Stored data:
______________________________
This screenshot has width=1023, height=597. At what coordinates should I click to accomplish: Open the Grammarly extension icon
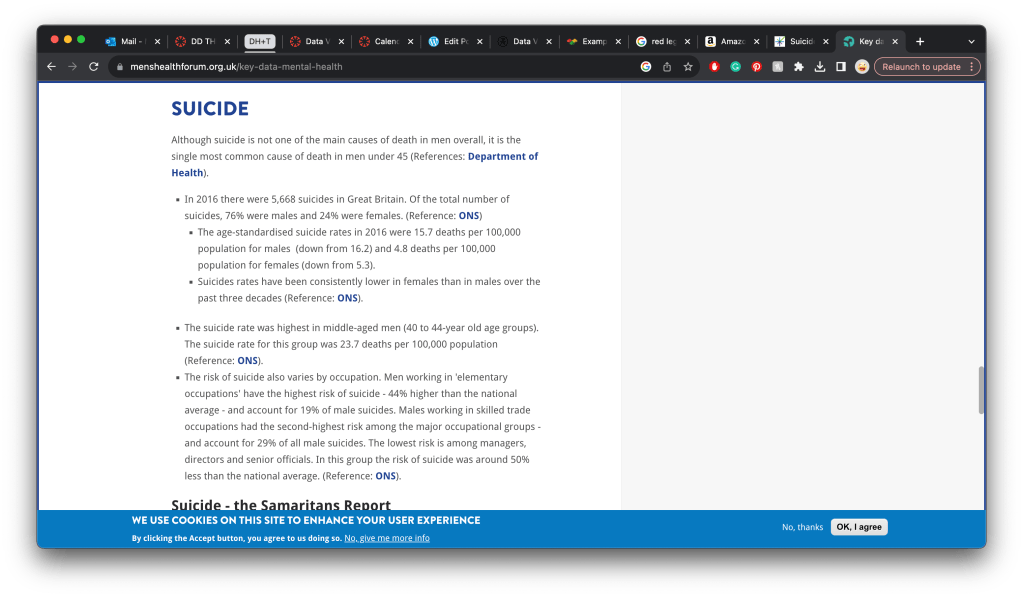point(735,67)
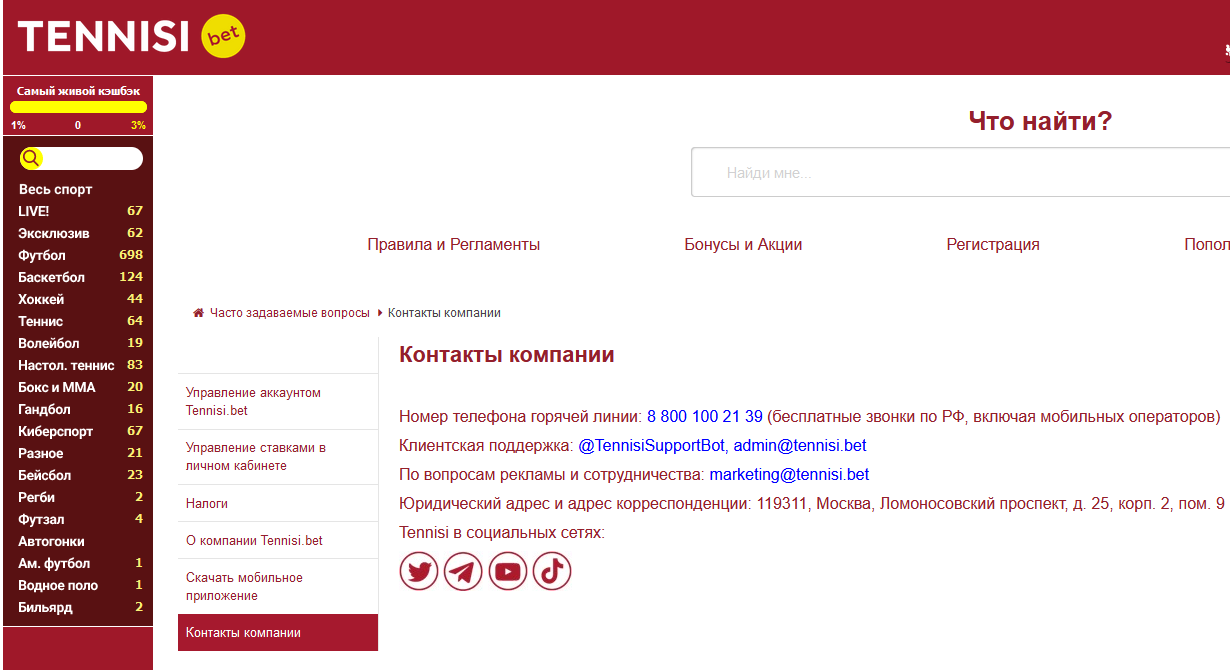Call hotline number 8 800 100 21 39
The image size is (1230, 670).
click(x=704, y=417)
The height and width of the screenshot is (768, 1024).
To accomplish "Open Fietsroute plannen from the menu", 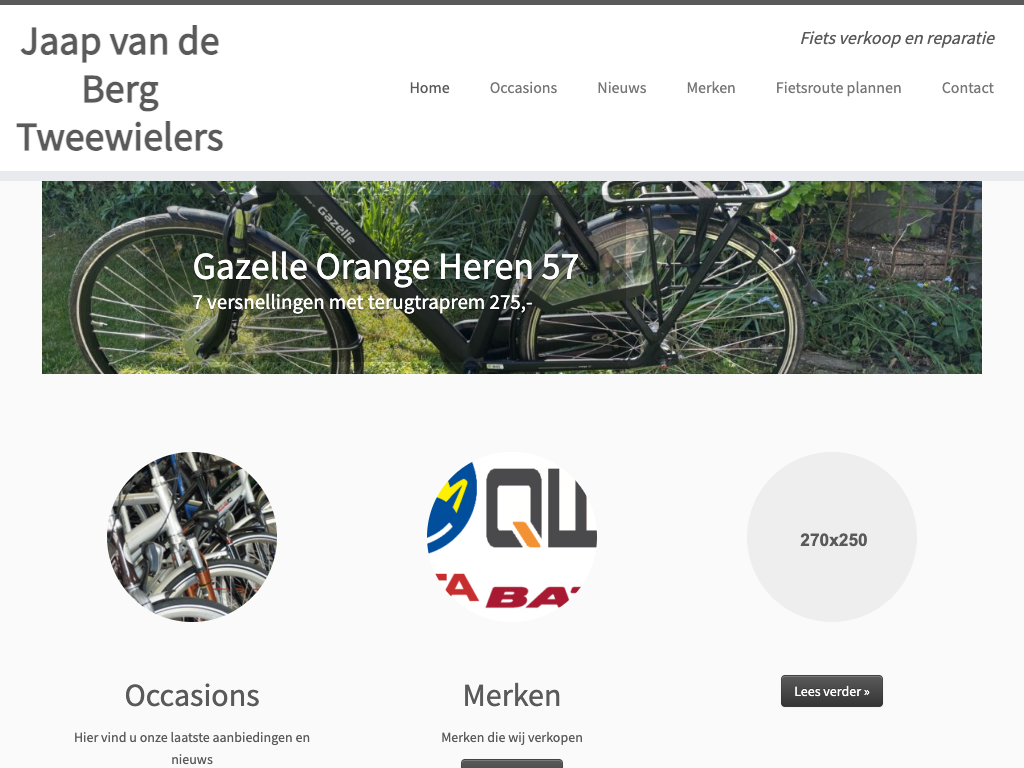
______________________________
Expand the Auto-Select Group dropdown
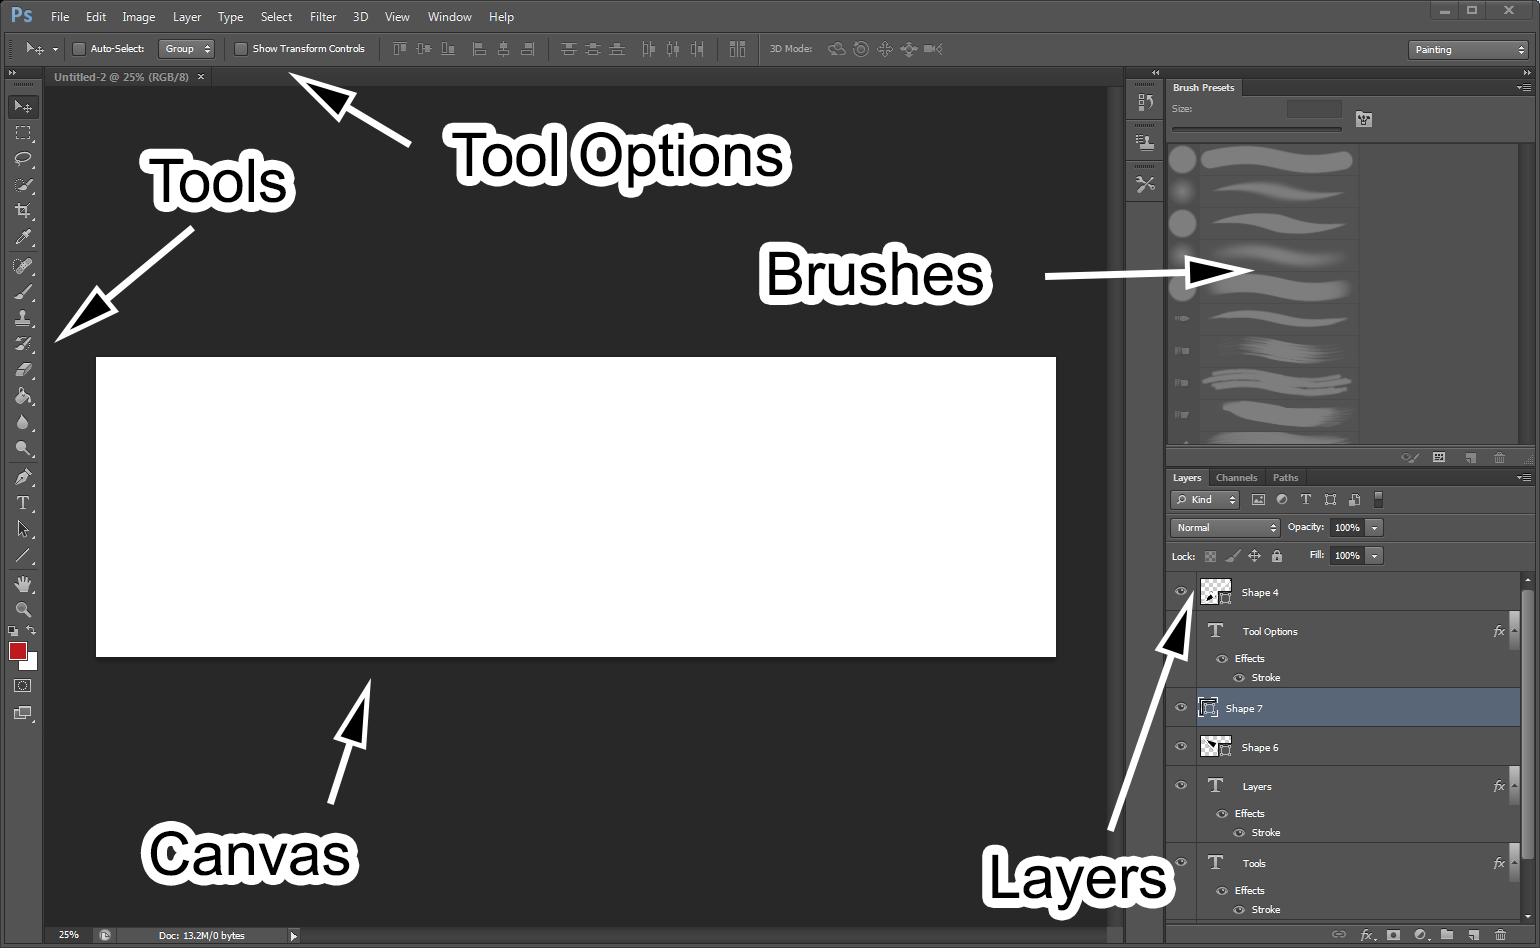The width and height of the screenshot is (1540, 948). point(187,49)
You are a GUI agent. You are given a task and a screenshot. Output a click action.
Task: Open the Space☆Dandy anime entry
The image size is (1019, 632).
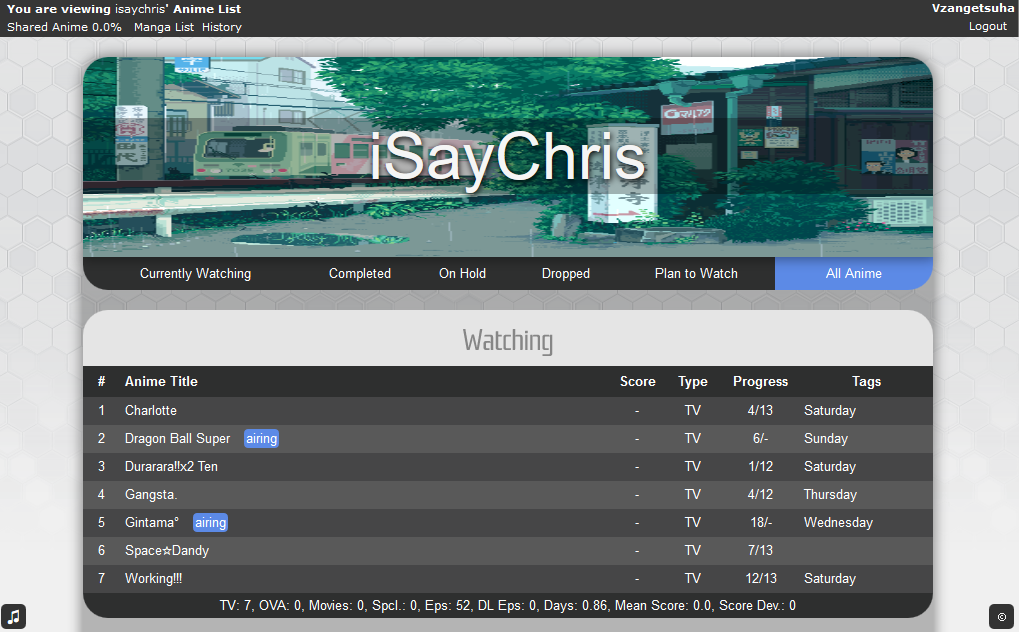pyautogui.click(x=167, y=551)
______________________________
What the exercise asks = From the records above, output only the lines starting at the one containing "This screenshot has" and ending at the one containing "Fietsroute plannen from", word for word. Pictures stay out.

Finished task =
This screenshot has width=1023, height=597. At what coordinates should I click to accomplish: Open the Grammarly extension icon
point(735,67)
Call hotline number 8 800 100 21 39
The image size is (1230, 670).
click(x=704, y=417)
The height and width of the screenshot is (768, 1024).
To accomplish "Open Fietsroute plannen from the menu", 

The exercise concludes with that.